• Source document:
Grannis to DEC Commissioner, Skirmish for his Seat Intensifies
Assembly Member Alexander “Pete” Grannis (D-Manhattan) is heading back to where he started.
Grannis was the agency’s compliance counsel nearly four decades ago, in the days just after it was first created by then-Gov. Nelson Rockefeller (R). He helped organize New York’s celebrations for the very first Earth Day in 1970, and has been a leading sponsor and author of many environmental bills in the Assembly.
“Here I have the opportunity 34 years later to close the circle, going back to an agency that I have worked with throughout my career in the Legislature,” he said.
He had applied for consideration as a possible replacement for State Comptroller Alan Hevesi (D), who resigned in a felony plea deal in December.
But before the finalists in that process were announced, he withdrew his name as Gov. Eliot Spitzer (D) nominated him to be the state’s new commissioner of the Department of Environmental Conservation (DEC), announced Jan. 25.
Grannis has been in the Assembly since 1975, and was elected to his 17th term last November by a wide margin.
Day One: Hire People
Topping the agenda for Assembly Member Alexander “Pete” Grannis if he is confirmed as the new Department of Environmental Conservation commissioner: hiring more people.
“Above everything else is to sort of put this agency together,” he said. “Obviously there are going to be people hired.”
During the 12 years that George Pataki (R) was governor, Grannis sees evidence of about 1000 people, or 25 percent of the staff, has either retired or been let go without being replaced.
“It’s quite stunning at the anger and the depth of the gutting of this agency,” he said, reflecting on the briefing materials he has been given since he accepted Spitzer’s nomination.

• Dataset:
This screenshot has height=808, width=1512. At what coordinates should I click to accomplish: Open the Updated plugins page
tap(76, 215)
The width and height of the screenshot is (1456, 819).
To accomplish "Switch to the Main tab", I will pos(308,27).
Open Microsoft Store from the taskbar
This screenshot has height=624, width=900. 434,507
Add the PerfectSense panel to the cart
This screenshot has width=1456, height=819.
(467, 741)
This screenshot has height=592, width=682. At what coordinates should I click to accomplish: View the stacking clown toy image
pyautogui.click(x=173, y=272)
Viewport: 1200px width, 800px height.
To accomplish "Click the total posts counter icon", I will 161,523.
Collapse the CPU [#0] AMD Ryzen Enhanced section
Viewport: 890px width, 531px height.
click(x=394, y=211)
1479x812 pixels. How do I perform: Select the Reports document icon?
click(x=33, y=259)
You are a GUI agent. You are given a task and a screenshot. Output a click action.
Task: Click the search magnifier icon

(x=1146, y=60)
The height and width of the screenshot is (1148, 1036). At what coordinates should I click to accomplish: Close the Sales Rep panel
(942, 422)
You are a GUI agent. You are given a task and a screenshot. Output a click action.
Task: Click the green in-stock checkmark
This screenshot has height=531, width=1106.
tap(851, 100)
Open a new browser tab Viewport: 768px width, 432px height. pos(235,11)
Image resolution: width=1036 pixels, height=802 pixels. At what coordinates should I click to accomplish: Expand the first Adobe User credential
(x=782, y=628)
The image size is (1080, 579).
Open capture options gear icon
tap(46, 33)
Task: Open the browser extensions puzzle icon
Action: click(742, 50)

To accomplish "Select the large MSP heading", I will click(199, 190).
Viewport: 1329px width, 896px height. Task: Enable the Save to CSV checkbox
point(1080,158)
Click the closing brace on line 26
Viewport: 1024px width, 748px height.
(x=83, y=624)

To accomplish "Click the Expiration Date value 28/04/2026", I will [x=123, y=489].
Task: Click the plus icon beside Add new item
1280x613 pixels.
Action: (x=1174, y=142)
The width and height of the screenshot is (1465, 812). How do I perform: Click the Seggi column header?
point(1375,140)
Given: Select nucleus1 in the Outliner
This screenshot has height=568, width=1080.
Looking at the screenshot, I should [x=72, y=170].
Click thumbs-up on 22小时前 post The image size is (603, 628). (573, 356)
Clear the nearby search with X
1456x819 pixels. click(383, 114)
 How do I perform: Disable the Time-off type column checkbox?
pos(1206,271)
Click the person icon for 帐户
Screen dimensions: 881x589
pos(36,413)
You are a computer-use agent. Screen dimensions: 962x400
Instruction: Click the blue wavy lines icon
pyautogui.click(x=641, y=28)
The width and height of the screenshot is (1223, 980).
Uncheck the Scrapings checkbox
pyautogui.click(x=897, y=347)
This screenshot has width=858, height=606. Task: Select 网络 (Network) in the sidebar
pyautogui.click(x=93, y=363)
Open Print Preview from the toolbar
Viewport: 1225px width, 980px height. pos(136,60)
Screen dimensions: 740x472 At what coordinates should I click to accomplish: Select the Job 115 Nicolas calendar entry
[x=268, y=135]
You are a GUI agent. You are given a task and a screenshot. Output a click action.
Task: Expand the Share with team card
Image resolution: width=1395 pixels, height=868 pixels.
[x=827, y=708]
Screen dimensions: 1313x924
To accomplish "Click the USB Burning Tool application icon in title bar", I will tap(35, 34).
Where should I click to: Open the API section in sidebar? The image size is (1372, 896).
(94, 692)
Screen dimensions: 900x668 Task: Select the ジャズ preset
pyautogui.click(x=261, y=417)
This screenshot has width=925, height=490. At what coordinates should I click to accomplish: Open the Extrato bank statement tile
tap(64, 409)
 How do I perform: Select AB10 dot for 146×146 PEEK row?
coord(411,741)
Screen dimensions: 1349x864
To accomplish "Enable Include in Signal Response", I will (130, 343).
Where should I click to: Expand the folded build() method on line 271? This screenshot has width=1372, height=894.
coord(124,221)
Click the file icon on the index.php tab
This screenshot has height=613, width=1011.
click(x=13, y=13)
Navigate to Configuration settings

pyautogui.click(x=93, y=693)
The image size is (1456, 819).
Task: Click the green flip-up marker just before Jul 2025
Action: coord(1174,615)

• Given request: Transcribe the passage of the Grannis nomination article between "But before the" and "announced Jan. 25.", inclusive. Work only from the article about Grannis's nomination and ignore the data.

• The answer:
But before the finalists in that process were announced, he withdrew his name as Gov. Eliot Spitzer (D) nominated him to be the state’s new commissioner of the Department of Environmental Conservation (DEC), announced Jan. 25.